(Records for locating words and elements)
** Start **
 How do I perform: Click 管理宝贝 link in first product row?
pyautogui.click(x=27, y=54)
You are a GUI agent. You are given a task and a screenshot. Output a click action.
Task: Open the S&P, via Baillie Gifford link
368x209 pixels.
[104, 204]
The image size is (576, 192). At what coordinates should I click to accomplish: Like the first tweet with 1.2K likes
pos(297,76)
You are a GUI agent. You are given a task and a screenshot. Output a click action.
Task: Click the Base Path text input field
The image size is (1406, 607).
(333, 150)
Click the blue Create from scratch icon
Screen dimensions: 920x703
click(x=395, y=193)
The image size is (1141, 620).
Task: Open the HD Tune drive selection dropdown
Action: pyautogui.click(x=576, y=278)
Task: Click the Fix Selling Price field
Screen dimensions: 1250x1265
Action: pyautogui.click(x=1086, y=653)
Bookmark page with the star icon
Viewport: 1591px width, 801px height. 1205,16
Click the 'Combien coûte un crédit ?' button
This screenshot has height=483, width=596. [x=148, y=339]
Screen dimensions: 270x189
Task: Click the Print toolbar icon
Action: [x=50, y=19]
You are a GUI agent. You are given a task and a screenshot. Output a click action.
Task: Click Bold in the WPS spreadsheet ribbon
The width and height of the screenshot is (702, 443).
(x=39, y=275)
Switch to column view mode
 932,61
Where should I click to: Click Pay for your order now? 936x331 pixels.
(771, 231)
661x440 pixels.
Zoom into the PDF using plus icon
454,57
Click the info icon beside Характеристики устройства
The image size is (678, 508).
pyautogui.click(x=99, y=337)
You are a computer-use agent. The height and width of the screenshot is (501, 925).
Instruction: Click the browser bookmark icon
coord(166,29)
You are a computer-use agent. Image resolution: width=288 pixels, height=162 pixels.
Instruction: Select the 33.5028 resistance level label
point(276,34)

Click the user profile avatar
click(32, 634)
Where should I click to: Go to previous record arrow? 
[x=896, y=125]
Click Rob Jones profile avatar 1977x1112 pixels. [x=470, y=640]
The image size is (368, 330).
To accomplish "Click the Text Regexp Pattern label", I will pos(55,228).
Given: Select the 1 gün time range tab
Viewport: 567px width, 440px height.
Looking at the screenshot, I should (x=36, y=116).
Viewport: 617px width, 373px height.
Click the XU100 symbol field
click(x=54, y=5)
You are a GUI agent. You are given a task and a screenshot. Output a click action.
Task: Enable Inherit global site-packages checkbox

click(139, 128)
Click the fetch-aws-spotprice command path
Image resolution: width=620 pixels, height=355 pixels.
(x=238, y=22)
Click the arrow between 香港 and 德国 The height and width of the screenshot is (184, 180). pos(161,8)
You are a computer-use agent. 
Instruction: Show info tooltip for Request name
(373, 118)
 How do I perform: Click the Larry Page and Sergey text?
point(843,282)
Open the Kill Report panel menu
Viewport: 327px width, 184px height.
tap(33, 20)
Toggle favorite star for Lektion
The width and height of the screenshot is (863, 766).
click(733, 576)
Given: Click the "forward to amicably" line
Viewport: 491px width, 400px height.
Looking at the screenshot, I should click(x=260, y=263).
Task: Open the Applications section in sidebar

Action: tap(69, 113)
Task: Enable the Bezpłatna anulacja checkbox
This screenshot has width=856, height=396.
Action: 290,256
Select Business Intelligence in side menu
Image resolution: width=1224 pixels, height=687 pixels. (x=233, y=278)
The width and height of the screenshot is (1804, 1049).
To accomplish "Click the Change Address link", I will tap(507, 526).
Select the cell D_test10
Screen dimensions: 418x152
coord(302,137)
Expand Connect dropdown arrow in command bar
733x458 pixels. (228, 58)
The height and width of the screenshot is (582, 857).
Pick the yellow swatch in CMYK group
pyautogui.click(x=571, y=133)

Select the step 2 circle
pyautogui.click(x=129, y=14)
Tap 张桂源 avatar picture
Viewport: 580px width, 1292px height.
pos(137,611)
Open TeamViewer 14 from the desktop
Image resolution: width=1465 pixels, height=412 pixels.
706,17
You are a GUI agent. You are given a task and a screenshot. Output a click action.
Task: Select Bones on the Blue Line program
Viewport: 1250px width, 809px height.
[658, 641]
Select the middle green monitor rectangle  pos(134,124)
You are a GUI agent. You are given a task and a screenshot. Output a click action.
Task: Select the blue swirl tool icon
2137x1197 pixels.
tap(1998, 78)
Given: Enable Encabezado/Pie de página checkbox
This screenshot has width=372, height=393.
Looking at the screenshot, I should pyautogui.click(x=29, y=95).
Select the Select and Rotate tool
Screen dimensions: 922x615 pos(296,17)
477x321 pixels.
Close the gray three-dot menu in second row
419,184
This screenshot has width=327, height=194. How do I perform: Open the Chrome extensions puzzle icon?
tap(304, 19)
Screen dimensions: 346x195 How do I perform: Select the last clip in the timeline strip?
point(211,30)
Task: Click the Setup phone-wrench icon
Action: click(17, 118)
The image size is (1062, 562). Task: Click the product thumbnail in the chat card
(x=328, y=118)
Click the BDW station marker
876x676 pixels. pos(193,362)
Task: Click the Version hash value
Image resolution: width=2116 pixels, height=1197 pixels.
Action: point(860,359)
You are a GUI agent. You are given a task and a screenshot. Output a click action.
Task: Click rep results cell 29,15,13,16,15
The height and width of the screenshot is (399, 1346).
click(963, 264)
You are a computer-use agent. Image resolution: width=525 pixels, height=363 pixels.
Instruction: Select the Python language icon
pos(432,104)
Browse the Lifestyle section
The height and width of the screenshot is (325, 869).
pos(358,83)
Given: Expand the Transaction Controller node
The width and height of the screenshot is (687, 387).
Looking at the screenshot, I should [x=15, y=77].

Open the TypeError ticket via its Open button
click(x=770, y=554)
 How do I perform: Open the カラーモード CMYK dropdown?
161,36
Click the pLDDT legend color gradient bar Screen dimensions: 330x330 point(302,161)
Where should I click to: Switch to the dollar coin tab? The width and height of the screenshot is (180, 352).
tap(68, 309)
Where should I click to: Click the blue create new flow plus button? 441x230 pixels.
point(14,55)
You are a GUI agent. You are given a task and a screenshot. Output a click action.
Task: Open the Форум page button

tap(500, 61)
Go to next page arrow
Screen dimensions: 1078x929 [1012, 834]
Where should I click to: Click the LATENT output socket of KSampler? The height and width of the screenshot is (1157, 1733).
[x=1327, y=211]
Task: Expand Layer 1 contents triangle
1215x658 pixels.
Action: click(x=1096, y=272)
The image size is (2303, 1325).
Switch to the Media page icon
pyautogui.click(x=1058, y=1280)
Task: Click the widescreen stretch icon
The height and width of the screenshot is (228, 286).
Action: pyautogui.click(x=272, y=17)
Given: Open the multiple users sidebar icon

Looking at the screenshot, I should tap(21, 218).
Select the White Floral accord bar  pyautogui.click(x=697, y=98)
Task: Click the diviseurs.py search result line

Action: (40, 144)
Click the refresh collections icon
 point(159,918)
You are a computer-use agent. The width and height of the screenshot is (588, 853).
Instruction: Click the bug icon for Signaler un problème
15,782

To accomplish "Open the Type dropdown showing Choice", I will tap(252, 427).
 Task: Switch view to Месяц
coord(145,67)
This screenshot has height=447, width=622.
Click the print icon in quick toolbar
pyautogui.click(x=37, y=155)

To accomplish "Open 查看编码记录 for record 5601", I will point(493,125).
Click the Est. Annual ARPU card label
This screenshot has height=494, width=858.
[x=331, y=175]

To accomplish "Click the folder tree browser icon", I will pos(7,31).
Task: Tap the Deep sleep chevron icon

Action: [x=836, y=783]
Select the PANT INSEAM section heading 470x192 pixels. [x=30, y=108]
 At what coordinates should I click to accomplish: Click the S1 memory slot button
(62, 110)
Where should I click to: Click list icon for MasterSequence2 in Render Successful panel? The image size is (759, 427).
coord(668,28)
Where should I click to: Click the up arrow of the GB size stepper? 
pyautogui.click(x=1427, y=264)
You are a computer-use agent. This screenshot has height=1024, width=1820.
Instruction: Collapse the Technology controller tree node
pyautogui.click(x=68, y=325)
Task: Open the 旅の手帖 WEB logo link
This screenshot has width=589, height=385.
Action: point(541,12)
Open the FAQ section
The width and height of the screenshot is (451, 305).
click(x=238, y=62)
** End **
• What you need to do:
Copy every line from the start of the records through the line containing "pos(297,76)", inclusive. Shift each coordinate in the answers by adding 32, and leave everything else unchanged.

• Answer to the task:
 How do I perform: Click 管理宝贝 link in first product row?
pyautogui.click(x=59, y=86)
You are a GUI agent. You are given a task and a screenshot. Output a click action.
Task: Open the S&P, via Baillie Gifford link
368x209 pixels.
[136, 236]
The image size is (576, 192). At what coordinates should I click to accomplish: Like the first tweet with 1.2K likes
pos(329,108)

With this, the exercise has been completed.